Dennoch arbeiten viele Glashersteller ohne einen konsistenten Satz von Leistungskennzahlen. Sie haben ein grobes Gefuehl dafuer, ob die Dinge gut oder schlecht laufen. Sie wissen, wenn ein wichtiger Kunde unzufrieden ist. Sie spueren den Druck, wenn die Produktion in Verzug geraet. Aber sie haben nicht die Zahlen, die es ihnen ermoeglichen wuerden, Probleme fruehzeitig zu identifizieren, ihre Leistung objektiv zu bewerten oder fundierte Entscheidungen darueber zu treffen, wo sie in Verbesserungen investieren sollten.
Dieser Artikel stellt sieben KPIs vor, die jeder Produktionsleiter eines Glasbetriebs verfolgen sollte - was jeder einzelne misst, warum er wichtig ist, wie ein gesunder Benchmark aussieht und wie man mit der Messung beginnt, falls man dies noch nicht tut.
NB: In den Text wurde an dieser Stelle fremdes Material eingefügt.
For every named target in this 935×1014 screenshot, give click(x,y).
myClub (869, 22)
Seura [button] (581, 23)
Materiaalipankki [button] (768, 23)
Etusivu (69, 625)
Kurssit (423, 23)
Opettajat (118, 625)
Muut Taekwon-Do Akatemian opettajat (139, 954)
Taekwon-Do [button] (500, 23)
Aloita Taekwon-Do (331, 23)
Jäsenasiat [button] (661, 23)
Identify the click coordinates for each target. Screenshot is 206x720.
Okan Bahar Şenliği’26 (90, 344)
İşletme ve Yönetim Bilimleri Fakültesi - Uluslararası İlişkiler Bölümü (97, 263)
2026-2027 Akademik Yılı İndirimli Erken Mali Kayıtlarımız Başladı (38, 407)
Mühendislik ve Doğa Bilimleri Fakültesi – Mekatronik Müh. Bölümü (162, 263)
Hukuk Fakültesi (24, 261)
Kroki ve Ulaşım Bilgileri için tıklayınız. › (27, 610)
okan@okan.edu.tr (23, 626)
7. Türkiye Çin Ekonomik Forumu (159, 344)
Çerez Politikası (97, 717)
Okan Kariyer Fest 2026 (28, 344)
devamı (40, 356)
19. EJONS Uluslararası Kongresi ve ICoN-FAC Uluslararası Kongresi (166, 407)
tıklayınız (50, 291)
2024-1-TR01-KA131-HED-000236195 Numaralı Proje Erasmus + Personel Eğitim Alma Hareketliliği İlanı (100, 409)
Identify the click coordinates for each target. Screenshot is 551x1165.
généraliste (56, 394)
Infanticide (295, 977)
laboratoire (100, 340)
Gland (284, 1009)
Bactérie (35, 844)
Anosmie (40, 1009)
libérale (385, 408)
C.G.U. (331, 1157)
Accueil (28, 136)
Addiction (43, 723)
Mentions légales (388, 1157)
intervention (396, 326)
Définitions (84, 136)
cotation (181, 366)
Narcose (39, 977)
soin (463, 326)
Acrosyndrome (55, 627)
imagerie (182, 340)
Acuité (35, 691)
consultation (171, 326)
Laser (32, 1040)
Uebersicht: Die 7 KPIs auf einen Blick
KPI | Was wird gemessen | Ziel-Benchmark |
1. Materialausbeute | Glaseinsatz vs. Fertigprodukt | > 90% |
2. Liefertermintreue | Auftraege wie versprochen geliefert | > 95% |
3. Nacharbeitsquote | Auftraege mit Nachbearbeitung | < 2% |
4. Angebotsantwortzeit | Stunden von Anfrage bis Angebot | < 4 Std. |
5. Angebots-Auftrags-Quote | % der Angebote, die Auftraege werden | > 40% |
6. Reklamationsquote | Reklamationen pro 1.000 m2 Produktion | < 1,5 |
7. Planeinhaltung | % des Plans taegglich termingerecht erfuellt | > 90% |
KPI Nr. 1: Materialausbeute
Die Materialausbeute misst den Prozentsatz des eingesetzten Glases, der im fertigen, gelieferten Produkt landet. Sie wird berechnet, indem die Flaeche des Fertigprodukts durch die insgesamt verbrauchte Glasflaeche geteilt und als Prozentsatz ausgedrueckt wird.
Warum sie wichtig ist
Glas ist typischerweise der groesste einzelne Kostenposten in einem Glasverarbeitungsbetrieb. Eine Ausbeute von 80 Prozent bedeutet, dass jeder fuenfte Quadratmeter Rohglas niemals zum Produkt wird - er wird zu Abfall, Nacharbeit oder Glasbruch. Fuer einen Betrieb, der 5.000 m2 pro Monat verarbeitet, repraesentiert der Anstieg von 80 auf 90 Prozent Ausbeute eine Einsparung von 500 m2 Glas jeden Monat. Zu typischen Floatglas-Preisen ist das eine Materialkosteneinsparung, die jeden erforderlichen Softwareinvestitionsbetrag deutlich uebertrifft.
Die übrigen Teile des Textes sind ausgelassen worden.